* [Data lines]:
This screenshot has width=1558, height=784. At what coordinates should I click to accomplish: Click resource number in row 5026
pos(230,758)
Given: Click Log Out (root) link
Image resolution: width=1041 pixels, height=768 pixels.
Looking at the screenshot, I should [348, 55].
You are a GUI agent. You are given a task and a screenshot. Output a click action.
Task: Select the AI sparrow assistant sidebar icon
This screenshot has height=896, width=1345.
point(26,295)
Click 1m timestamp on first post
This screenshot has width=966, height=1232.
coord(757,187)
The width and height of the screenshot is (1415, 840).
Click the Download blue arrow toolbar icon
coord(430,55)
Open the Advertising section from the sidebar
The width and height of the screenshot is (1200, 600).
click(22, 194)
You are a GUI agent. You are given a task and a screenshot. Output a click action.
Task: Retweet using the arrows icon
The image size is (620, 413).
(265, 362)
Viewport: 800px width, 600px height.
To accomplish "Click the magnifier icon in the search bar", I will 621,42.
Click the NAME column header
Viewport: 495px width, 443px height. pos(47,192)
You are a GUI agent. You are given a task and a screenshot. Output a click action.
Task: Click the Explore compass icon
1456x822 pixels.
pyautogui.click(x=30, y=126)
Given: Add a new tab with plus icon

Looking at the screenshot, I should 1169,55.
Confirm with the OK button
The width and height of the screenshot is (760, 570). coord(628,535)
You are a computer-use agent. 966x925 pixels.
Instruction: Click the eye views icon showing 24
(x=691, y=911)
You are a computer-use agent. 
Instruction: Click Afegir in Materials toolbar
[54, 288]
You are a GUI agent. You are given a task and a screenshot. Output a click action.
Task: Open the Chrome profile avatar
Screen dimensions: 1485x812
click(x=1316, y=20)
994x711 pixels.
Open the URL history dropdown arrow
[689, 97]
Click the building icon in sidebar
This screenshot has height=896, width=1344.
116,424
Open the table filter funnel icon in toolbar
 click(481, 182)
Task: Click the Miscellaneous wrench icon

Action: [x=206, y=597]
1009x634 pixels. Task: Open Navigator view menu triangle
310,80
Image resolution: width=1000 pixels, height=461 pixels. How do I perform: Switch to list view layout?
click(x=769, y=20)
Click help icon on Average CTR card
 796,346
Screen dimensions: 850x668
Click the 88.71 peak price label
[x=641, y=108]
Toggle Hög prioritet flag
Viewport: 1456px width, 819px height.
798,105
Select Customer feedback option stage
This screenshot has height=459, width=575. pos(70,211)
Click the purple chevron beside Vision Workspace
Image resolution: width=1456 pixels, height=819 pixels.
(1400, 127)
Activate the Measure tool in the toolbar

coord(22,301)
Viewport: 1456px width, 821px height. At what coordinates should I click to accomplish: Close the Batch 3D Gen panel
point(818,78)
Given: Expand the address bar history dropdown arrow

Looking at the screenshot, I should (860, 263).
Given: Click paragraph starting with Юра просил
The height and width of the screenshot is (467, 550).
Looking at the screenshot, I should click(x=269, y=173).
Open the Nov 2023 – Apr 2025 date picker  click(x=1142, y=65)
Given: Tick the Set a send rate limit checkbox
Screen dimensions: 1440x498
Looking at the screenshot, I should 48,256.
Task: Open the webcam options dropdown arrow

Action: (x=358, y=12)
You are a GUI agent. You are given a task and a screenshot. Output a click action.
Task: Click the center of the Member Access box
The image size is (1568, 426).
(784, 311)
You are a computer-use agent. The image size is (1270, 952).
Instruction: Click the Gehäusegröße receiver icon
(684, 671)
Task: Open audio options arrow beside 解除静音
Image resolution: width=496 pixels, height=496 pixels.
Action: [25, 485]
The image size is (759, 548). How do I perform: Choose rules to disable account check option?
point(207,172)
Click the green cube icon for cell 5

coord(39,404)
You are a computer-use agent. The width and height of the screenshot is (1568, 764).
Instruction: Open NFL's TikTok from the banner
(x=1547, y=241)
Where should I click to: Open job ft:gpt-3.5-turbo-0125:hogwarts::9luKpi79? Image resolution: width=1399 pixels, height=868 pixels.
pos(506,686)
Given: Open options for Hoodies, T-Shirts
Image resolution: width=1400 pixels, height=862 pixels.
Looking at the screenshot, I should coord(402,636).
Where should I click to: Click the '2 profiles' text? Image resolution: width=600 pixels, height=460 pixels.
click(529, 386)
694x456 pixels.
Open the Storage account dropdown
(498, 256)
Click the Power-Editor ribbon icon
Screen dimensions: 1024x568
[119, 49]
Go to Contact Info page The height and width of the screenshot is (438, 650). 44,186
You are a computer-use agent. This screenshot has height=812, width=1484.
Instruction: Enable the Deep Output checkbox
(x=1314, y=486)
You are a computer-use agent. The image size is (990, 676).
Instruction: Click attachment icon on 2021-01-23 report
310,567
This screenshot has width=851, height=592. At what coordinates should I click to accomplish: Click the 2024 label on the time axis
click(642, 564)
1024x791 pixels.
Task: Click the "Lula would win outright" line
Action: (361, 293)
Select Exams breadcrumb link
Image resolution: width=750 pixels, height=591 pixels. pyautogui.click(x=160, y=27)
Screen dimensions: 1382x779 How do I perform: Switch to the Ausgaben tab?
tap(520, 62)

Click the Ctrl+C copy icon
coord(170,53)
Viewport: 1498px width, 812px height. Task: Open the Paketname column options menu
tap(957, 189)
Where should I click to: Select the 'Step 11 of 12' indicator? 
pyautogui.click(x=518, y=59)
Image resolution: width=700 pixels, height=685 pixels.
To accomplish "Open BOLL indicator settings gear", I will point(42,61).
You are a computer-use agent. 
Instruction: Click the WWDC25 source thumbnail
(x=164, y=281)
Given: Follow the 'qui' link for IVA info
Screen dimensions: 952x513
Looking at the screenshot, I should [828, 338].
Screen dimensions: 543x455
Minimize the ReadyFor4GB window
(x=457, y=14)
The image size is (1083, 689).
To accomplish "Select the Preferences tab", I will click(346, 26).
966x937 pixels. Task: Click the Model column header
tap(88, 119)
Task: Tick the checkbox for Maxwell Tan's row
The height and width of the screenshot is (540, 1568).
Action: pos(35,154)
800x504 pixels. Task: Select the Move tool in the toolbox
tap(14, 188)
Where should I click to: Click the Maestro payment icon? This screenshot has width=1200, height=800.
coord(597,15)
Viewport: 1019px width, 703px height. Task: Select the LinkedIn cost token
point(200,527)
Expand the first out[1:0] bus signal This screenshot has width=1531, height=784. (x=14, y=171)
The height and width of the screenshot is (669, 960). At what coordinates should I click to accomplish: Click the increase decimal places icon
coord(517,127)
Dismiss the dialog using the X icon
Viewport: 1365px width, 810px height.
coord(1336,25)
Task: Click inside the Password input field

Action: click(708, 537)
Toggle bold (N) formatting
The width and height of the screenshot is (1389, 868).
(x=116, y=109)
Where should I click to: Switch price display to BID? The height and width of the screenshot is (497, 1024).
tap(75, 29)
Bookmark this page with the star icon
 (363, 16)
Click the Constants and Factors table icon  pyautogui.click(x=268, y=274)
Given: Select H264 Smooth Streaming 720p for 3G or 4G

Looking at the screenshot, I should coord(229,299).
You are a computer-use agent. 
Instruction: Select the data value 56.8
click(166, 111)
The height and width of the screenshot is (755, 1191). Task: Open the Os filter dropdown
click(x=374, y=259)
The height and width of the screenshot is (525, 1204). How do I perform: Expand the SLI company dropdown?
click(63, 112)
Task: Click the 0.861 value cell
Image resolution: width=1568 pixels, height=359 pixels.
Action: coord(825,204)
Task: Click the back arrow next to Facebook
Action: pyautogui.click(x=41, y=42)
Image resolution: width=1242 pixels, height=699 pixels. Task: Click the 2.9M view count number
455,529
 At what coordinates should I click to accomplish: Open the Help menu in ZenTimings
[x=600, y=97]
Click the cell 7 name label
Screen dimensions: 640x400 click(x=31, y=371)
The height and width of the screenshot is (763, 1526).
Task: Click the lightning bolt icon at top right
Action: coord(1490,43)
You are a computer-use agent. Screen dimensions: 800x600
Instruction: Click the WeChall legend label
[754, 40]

* [The problem]:
Copy verbatim the span of items above that begins with the line containing "You are a computer-use agent. The image size is (990, 676)." and ends with the line containing "Action: (361, 293)", including both of those lines.

* [Result of this exercise]:
You are a computer-use agent. The image size is (990, 676).
Instruction: Click attachment icon on 2021-01-23 report
310,567
This screenshot has width=851, height=592. At what coordinates should I click to accomplish: Click the 2024 label on the time axis
click(642, 564)
1024x791 pixels.
Task: Click the "Lula would win outright" line
Action: (361, 293)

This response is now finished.